### Exercise:
Print the part of the OVN-at-scale email thread starting at "Ok, assume each" and ending at "everything works fine!", word for word.

### Passage:
———

Re: [ovs-discuss] OVN at scale in production

Han Zhou Fri, 15 Oct 2021 15:05:34 -0700

On Fri, Oct 15, 2021 at 3:53 AM Seena Fallah <[email protected]> wrote:


> In the case of having many projects each project has at least 2 security
> groups and each security group has 5 ACLs this ACL number should be not
> very high I think.
>

Ok, assume each project has 2 x 5 = 10 ACLs, 100k ACLs means you have 20k
projects. That sounds not a small number. If each project has its own LRs
and LSes, and 10 ~ 100 workloads, it sounds like something really big. Or
if they just share the LRs and LSes, and each project has only a few
workloads, then it may be ok. Still, regardless of the scale, I am
surprised that you hit scale problems in NB but not in SB.


> In ovs scenario, I have 250K ACLs and everything works fine!
>

What do you mean by ACLs in ovs? 250k ACLs meaning 250k OVS flows? An OVN
ACL can easily be translated into thousands of OVS flows, if a big address
set is referenced by the OVN ACL. So I am not sure what does these numbers
mean exactly in your deployment.

Do you think OVN is not ready for this number of ACLs?
> I'm switching from ovs to ovn.
>
> On Fri, Oct 15, 2021 at 4:41 AM Han Zhou <[email protected]> wrote:
>
>>
>>
>> On Thu, Oct 14, 2021 at 7:25 AM Seena Fallah <[email protected]>
>> wrote:
>>
>>> It's mostly on nb.

———

### Material:

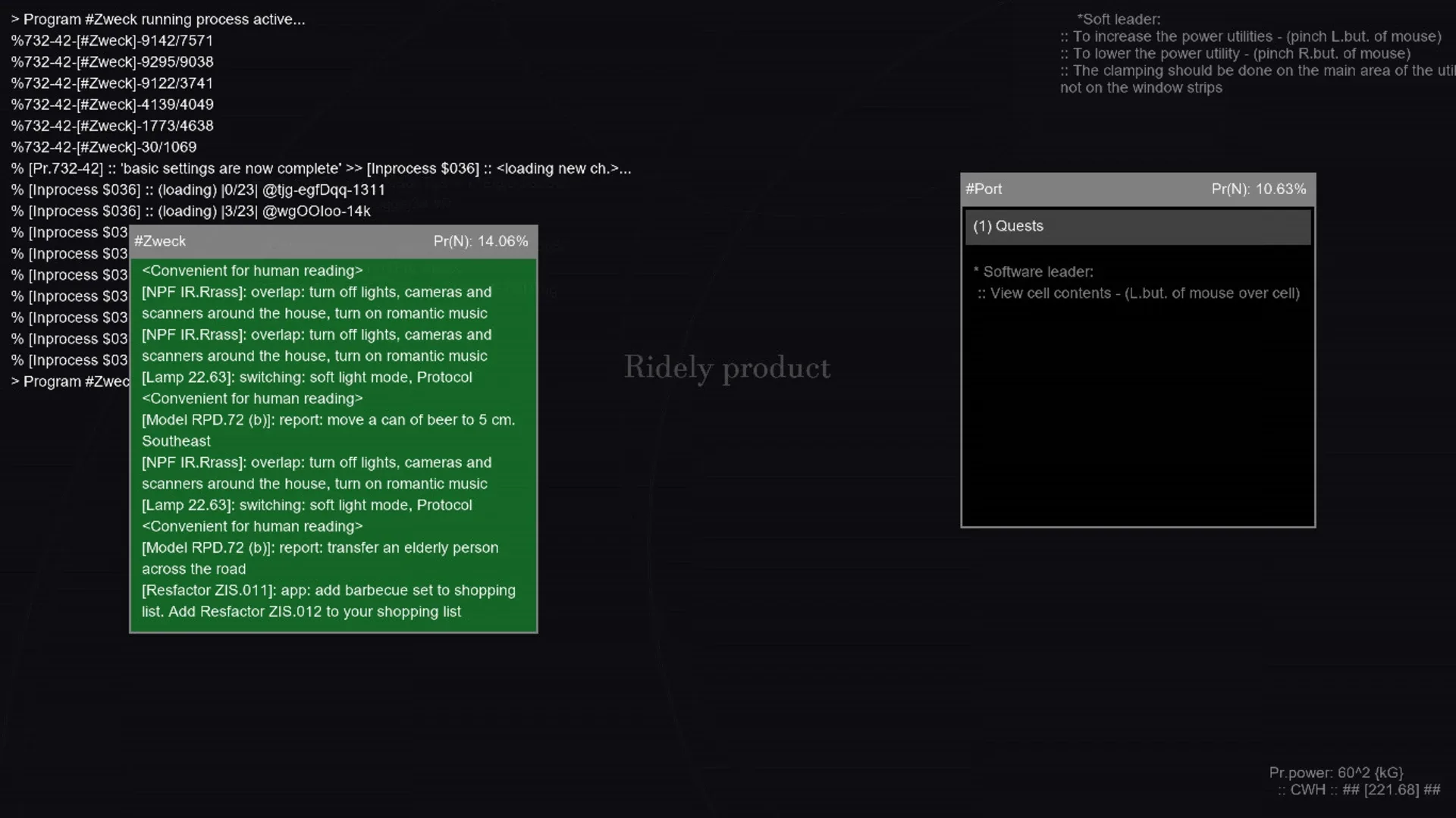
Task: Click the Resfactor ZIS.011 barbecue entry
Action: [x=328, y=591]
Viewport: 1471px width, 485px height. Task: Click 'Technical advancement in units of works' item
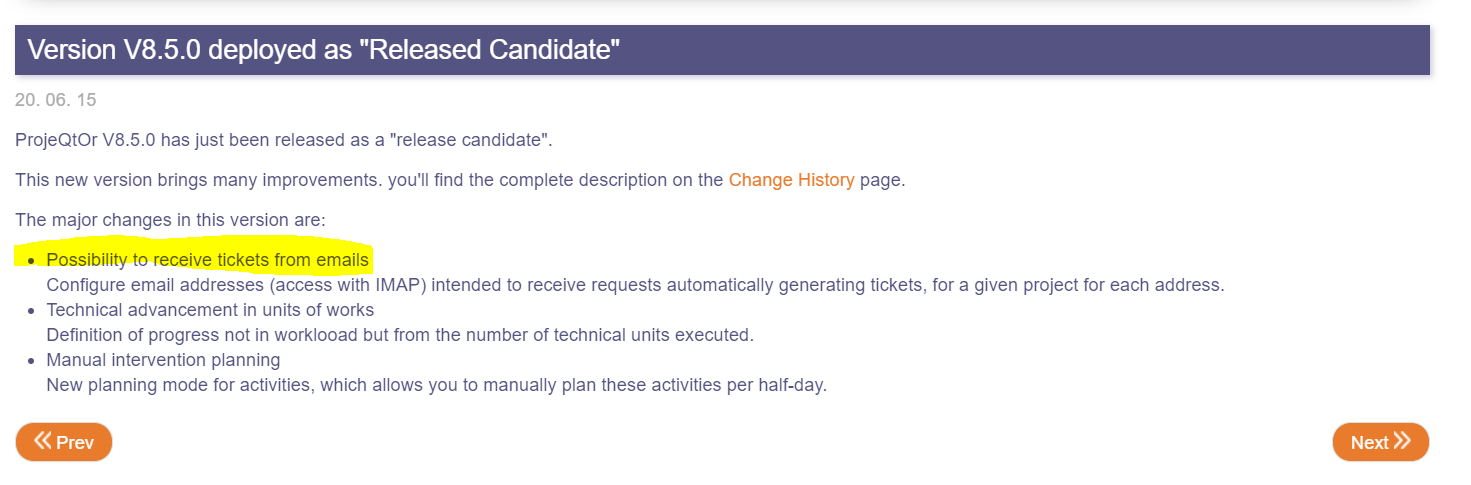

———

### Exercise answer:
Ok, assume each project has 2 x 5 = 10 ACLs, 100k ACLs means you have 20k
projects. That sounds not a small number. If each project has its own LRs
and LSes, and 10 ~ 100 workloads, it sounds like something really big. Or
if they just share the LRs and LSes, and each project has only a few
workloads, then it may be ok. Still, regardless of the scale, I am
surprised that you hit scale problems in NB but not in SB.


> In ovs scenario, I have 250K ACLs and everything works fine!